We're starting to see a trend here
We're starting to see a trend here
Last November, Harvard’s Program on Education Policy and Governance (PEPG) teamed up with Education Next to assess how well American states fare at getting their students to advanced levels in mathematics compared to their international peers. (Hint: not so well.) Continuing this line of work, this new PEPG/Ed Next report analyzes how successful states are at lifting their students to proficient levels—this time for both math and reading. To do so, Paul Peterson, Ludgar Woessman, Eric Hanushek, and Carlos Lastra-Anadon performed a crosswalk between NAEP and PISA results for math and reading for the Class of 2011 (a representative sample of which took both the eighth-grade NAEP in 2007 and the fifteen-year-old PISA in 2009). And the findings aren’t any more promising: In terms of math proficiency, the U.S. average puts us on par with Iceland, Italy, and Spain. Our worst states, Alabama and New Mexico, rank below Turkey and just ahead of Bulgaria and Serbia. Similar results are found with reading. The report goes on to explain that America’s lackluster results aren’t just about our achievement gap; even U.S. white students don’t command international acclaim—they are surpassed (in terms of percent proficient) by students from sixteen countries in math and eight countries in reading. Going further, the research team determined that the U.S. could enjoy staggering bumps in its annual GDP growth per capita by enhancing the math proficiency of its students—we’re talking $75 trillion over twenty years (which is roughly five times our current GDP). The debt-ceiling super-commission might want to take a look.

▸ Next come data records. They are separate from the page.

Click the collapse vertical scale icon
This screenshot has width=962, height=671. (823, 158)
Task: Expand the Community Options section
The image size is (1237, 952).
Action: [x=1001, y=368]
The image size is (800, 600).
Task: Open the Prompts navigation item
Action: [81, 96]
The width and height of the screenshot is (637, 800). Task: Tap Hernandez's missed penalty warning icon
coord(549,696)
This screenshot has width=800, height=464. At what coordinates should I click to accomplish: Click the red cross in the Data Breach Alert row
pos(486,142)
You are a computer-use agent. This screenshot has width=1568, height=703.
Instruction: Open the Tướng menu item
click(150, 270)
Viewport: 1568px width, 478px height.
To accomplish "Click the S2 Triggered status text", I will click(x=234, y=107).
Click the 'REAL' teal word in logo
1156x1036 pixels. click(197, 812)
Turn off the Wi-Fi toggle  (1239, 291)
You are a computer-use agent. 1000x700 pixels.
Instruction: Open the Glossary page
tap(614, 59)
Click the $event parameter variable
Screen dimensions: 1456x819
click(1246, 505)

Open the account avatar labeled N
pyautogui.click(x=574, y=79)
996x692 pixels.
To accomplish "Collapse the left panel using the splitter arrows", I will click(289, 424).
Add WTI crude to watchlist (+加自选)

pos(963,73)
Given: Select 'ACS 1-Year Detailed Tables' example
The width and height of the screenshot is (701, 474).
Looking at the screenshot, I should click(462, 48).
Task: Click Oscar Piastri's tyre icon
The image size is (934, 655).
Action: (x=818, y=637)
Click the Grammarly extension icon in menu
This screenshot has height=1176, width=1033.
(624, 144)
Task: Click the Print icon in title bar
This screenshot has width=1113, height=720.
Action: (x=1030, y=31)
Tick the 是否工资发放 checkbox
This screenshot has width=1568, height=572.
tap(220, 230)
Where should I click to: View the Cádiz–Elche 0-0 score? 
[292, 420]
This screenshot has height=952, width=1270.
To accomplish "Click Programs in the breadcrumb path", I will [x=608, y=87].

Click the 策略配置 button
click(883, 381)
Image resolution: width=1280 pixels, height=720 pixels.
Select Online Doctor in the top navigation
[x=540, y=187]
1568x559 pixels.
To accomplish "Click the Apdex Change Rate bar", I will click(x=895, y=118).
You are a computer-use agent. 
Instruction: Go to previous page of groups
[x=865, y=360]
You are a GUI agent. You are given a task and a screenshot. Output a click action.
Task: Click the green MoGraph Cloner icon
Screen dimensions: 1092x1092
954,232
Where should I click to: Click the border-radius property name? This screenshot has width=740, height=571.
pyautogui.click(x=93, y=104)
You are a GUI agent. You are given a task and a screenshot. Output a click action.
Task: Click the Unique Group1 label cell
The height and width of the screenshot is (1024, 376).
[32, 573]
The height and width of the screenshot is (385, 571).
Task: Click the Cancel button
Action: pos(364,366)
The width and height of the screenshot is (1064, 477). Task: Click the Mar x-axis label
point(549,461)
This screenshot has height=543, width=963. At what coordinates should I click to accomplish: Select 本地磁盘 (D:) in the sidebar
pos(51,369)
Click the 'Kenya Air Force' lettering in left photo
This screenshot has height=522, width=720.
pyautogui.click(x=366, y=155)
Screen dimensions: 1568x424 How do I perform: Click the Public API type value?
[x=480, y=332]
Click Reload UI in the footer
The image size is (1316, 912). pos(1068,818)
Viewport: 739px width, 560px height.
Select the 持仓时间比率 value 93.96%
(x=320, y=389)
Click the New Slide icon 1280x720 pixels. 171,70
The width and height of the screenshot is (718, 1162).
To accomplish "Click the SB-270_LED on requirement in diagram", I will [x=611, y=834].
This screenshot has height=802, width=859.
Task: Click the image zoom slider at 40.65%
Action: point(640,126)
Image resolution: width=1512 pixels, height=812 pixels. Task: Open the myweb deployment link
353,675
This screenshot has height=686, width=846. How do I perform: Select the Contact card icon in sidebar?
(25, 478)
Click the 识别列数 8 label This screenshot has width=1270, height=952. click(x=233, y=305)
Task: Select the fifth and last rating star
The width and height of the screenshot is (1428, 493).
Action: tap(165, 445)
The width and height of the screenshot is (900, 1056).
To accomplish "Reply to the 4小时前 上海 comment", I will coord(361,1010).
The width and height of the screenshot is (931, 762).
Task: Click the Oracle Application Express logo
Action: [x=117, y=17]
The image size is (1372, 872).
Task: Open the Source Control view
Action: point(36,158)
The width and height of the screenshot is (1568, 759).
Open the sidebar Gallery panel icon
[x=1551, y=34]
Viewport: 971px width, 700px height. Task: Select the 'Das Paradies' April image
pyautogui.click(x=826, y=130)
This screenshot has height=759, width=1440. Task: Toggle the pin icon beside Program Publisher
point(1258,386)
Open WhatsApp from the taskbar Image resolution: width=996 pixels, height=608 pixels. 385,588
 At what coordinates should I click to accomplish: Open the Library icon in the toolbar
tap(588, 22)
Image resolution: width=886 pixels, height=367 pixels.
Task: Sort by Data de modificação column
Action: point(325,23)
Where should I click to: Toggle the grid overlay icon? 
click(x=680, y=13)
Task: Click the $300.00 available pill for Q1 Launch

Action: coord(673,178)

Paul E. Peterson, Ludgar Woessman, Eric A. Hanushek, and Carlos X. Lastra-Anadon, “Globally Challenged: Are U.S. Students Ready to Compete?,” (Cambridge, MA: Harvard University Program on Education Policy and Governance and Education Next, August 2011). |
Education schools have long been criticized for accepting students of middling caliber. This new study by University of Missouri professor Cory Koedel demonstrates that low standards do not rise once these students are enrolled. He finds that getting a high GPA as an education major is easier to accomplish than receiving similar marks from any other department on campus. In fact, at Koedel’s own university, students in the education department boast an average 3.7 GPA. On average, education-department GPAs are 0.5 to 0.8 grade points higher than in the other departments. These higher grades cannot be explained by higher-quality students or the smaller class sizes of ed schools. (In general, ed-school students posted lower college-entrance exams than others in their university cohorts, and the analysis adjusted for class-size effects.) From this research, Koedel draws two conclusions: We are training teachers who know less (because they are forced to work less hard for the “easy A”), and education departments are contributing to a culture of low standards for educators. (To this point, Koedel connects lax grading rigor in ed departments to the norm of overwhelmingly positive teacher evaluations in public schools.) Ed schools often complain about getting no respect; making it harder to get an A is one simple thing they could do to help correct that.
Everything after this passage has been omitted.